Doch Heinze beschäftigt sich nicht nur mit Bergwerkromantik vergangener Tage, er fertigt auch Engel und Weihnachtskrippen aus weichem Lindenholz. "Für eine Holzkrippe brauche ich ungefähr eine Woche", sagt der Bildhauer, "für einen Engel dagegen nur zwei Tage." Heinze bemalt seine Figuren nicht selbst, diese Aufgabe übernimmt eine Malerin, die den kleinen Kunstwerken mit entsprechenden Wasserfarben das typische Antlitz verleiht. Handarbeit hat natürlich ihren Preis. Während es Krippenschafe schon für rund 20 Euro zu kaufen gibt, schlagen die größeren Königsfiguren schon mit 50 Euro zu Buche. Porträtarbeiten könnten auch schon mal 1000 Euro kosten, gewährt der Bildhauer einen kleinen Einblick in seine Preisliste. Bis auf das Lichtelfest in Schneeberg, das traditionell am zweiten Advent gefeiert wird, verkauft Heinze sein erzgebirgisches Kunsthandwerk eigentlich auf keinem anderen Weihnachtsmarkt. Dass Richard Reiners ihn trotzdem überreden konnte, nach Neenbroksen zu reisen, ist schon
etwas Besonderes.
Rund ein halbes Dutzend Holzbildhauer gebe es heute in seiner Heimatstadt Schneeberg, zählt Thomas Heinze auf. Im Internet ist er unter der Adresse Holzbrocken zu finden. "Ich dachte, diesen Namen können sich die Leute besser einprägen", sagt er schmunzelnd. Holzbrocken klingt irgendwie nach Holzmichl und Randfichten, oder? "Die Jungs wohnen nur ein paar Kilometer von mir entfernt - in Johanngeorgenstadt", weiß der Holzbildhauer aus dem Erzgebirgischen. Ob sein Filius, der siebenjährige Marcus, später einmal Papas Holzbildhauerwerkstatt übernimmt, steht bislang noch in den Sternen. "Talent hat er", erzählt der stolze Vater. Gerade für einen Holzbildhauer sei es wichtig, dass er auch gut zeichnen könne, weiß Heinze.
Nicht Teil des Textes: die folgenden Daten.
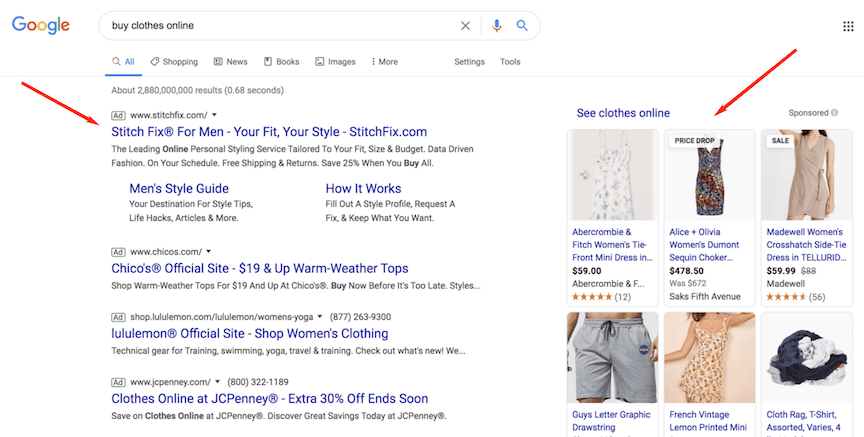The image size is (864, 437).
Task: Open the Settings menu
Action: coord(469,62)
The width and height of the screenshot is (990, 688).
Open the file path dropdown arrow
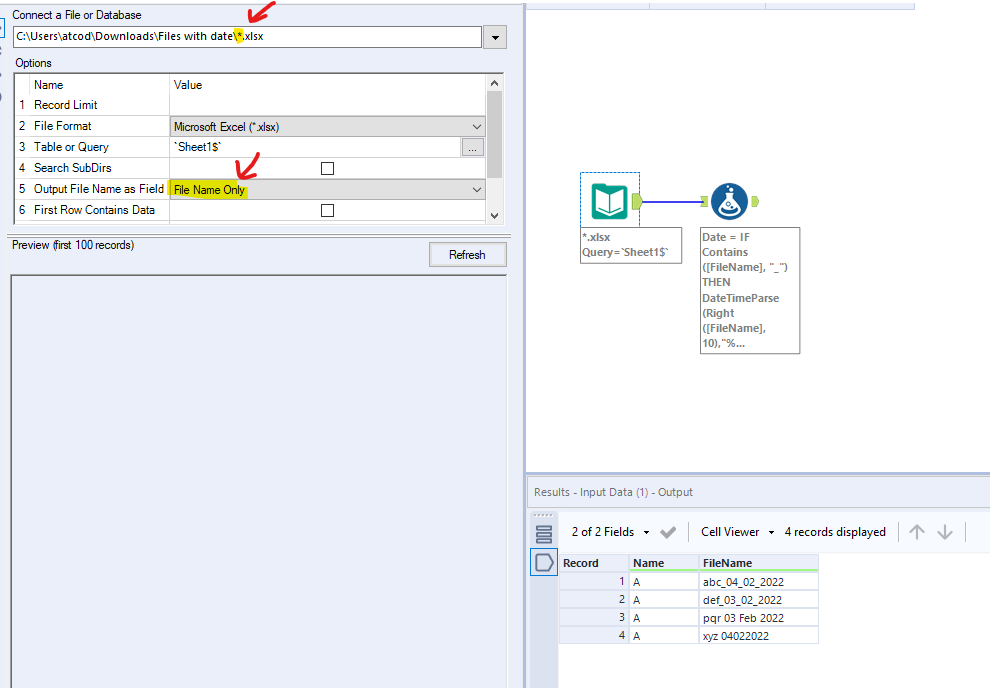point(495,36)
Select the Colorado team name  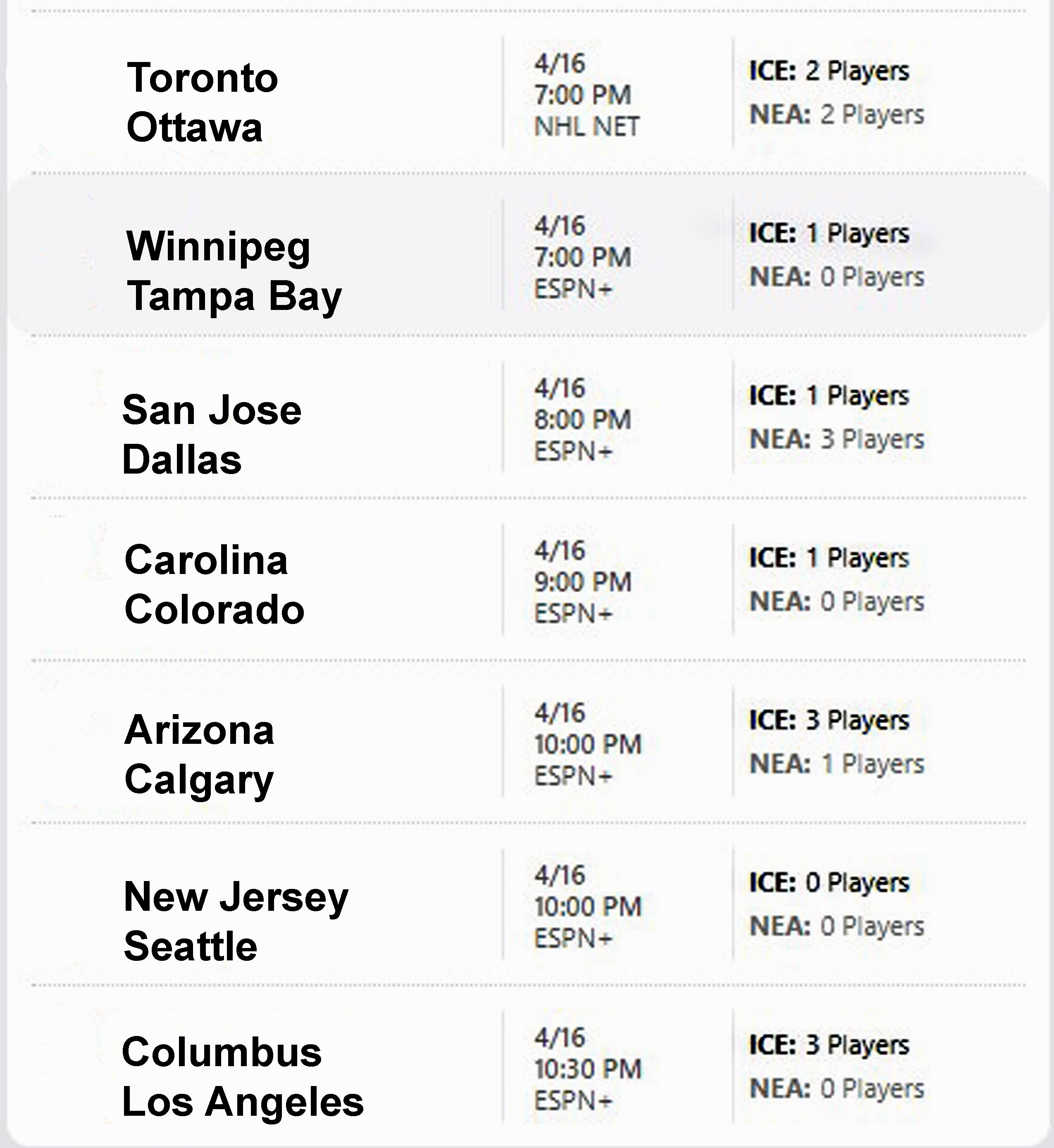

Übrigens: In Schneeberg, das auf 500 Metern Höhe liegt, habe es schon geschneit, erzählt Heinze. Wenige Kilometer weiter würde der ehemalige Skispringer Jens Weißflog ein Hotel betreiben. Gut, ein Skigebiet wie die berühmte Kammloipe gibt es im idyllischen Hachedörfchen Neubruchhausen nicht, aber vielleicht kündigt sich ja pünktlich zum vierten Advent Väterchen Frost an und tüncht die Alte Oberförsterei in glitzerndes Weiß.